As soon as Mr. M'Intyre had selected the horses that were to be saved and used, he left the other work to the Captain, and, accompanied by Jacky, started off on the tracks of the outlaw. Before long they met some of the pursuers returning. Their horses were knocked up, and they had failed to trace the runaway. "Deeficult as the country may be," mused Mr. M'Intyre, "Jacky's equal to onything in the trackin' line. It's only a maitter o' time when we'll run 'em doon."

There was much speculation at the camp over the fate of the half-caste. It did not lean to pessimism, though jeremiads were uttered by some. The pals, who knew Billy's ability better than the others, had unlimited faith in their mate. Whatever happened to the steed, the boy would turn up safe and sound. The steer rider, in their opinion, could ride bare-back the toughest outlaw that ever sniffed the wind. "You'll see," said Tom confidently to the Captain, "Billy'll more'n hold his own."

"Didn't youse tell us the other day thet at your gra-at billy-horse-ma-ale-robbery, the steer slung the yallar bhoy——"

"Oh!" retorted Tom pettishly, "that was only——"

Just then the returning men rode up. They had no good news to relate, but said that by Mr. M'Intyre's orders all were to proceed to the Glen, and if the missing boy was not brought in before dark they were to disperse. Let us now follow the fortunes, or misfortunes, of Billy.

As soon as he found himself astride the warrigal, the yellow boy held fast with knees and hands, the stock whip over his shoulder trailing in a long line behind the flying pair. To stick on the racing horse was a comparatively easy thing to Billy, unless, indeed, some fiendish trick should unseat him. But to guide the scurrying brute, unbitted, unreined, were as impossible as to turn and check a Mont Blanc avalanche.

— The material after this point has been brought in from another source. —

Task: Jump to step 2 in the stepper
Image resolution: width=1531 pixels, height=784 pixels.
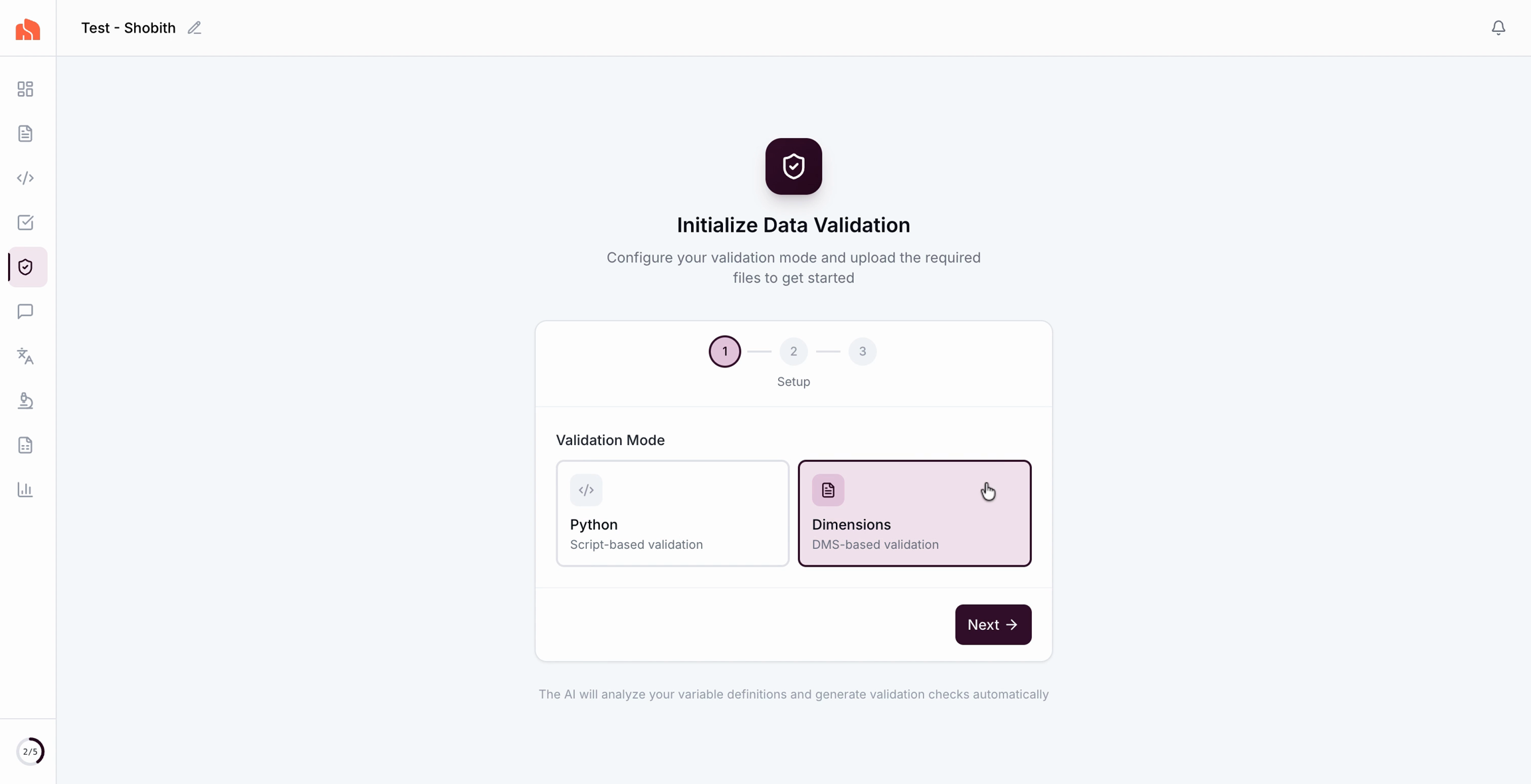Action: pos(793,351)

The first instinct of the horse upon escaping from the trap-yard was to dismount his rider by violent means, but there are eager pursuers on the track—so away!

He rounds the trap fence, bolts down the grassy valley apace, twists up a gully with a swerve that almosts unseats Billy, dashes into Glen Creek, and mounts the bank to enter a defile. The first shock over, the half-caste begins to realise his position. For a moment a pang of fear seizes him, and some of the dread possibilities of the ride dawn upon him. This soon yields to a different sensation as they rush through space.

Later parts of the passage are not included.